[What you have to do] Below are some records. Return exactly the lines from the one with "運営会社 (37, 2204)" to the one with "東京都 (242, 441)", and nothing else.

[Task material]
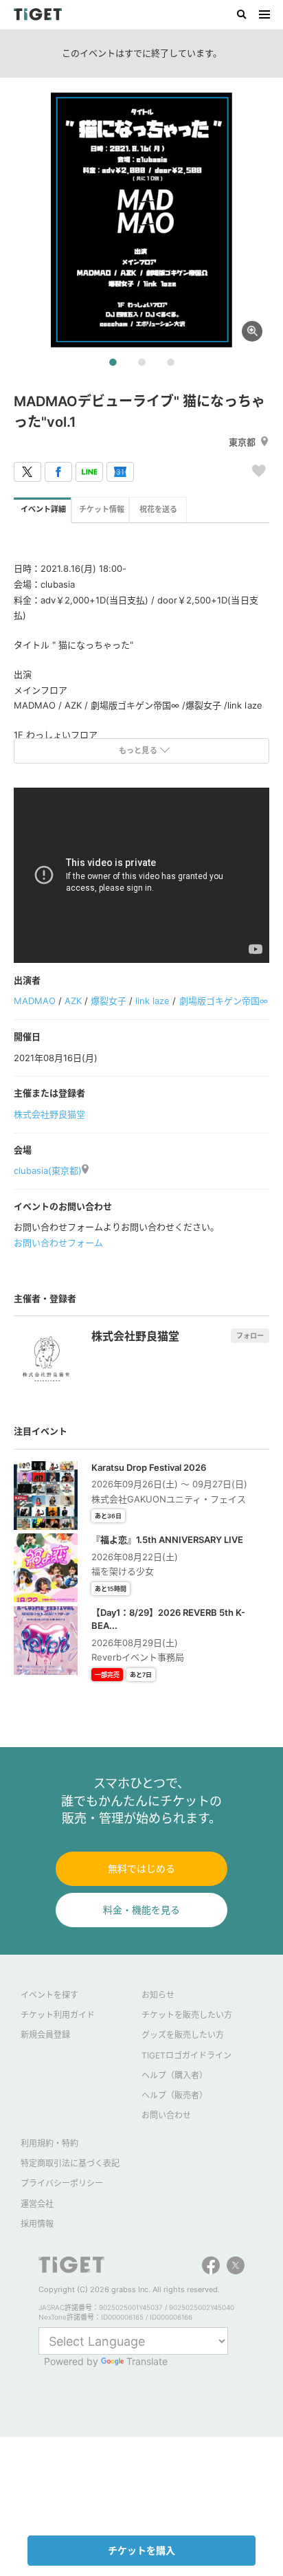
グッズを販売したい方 (183, 2035)
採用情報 (37, 2224)
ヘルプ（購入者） (174, 2075)
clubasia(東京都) (48, 1170)
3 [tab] (170, 362)
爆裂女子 (108, 1000)
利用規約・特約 (49, 2143)
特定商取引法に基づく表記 (70, 2163)
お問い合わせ (166, 2115)
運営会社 (37, 2204)
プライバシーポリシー (62, 2183)
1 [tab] (113, 362)
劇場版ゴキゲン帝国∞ (223, 1000)
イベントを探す (49, 1995)
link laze (152, 1000)
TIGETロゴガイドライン (186, 2055)
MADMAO (35, 1000)
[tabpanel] (141, 219)
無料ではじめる (141, 1868)
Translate (147, 2361)
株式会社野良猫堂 (49, 1114)
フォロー (250, 1335)
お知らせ (158, 1995)
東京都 (242, 441)
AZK (73, 1000)
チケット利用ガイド (58, 2015)
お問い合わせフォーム (58, 1242)
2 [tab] (141, 362)
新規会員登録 (45, 2035)
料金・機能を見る (141, 1910)
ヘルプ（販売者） (174, 2095)
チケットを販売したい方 (187, 2015)
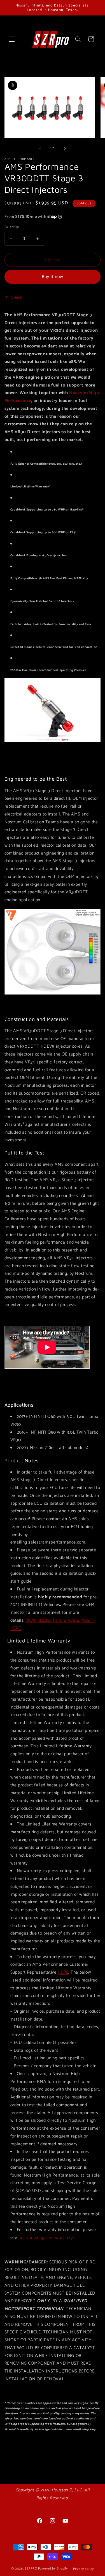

[Response area]
運営会社 (37, 2204)
プライバシーポリシー (62, 2183)
1 [tab] (113, 362)
劇場版ゴキゲン帝国∞ (223, 1000)
イベントを探す (49, 1995)
link laze (152, 1000)
TIGETロゴガイドライン (186, 2055)
MADMAO (35, 1000)
[tabpanel] (141, 219)
無料ではじめる (141, 1868)
Translate (147, 2361)
株式会社野良猫堂 (49, 1114)
フォロー (250, 1335)
お知らせ (158, 1995)
東京都 (242, 441)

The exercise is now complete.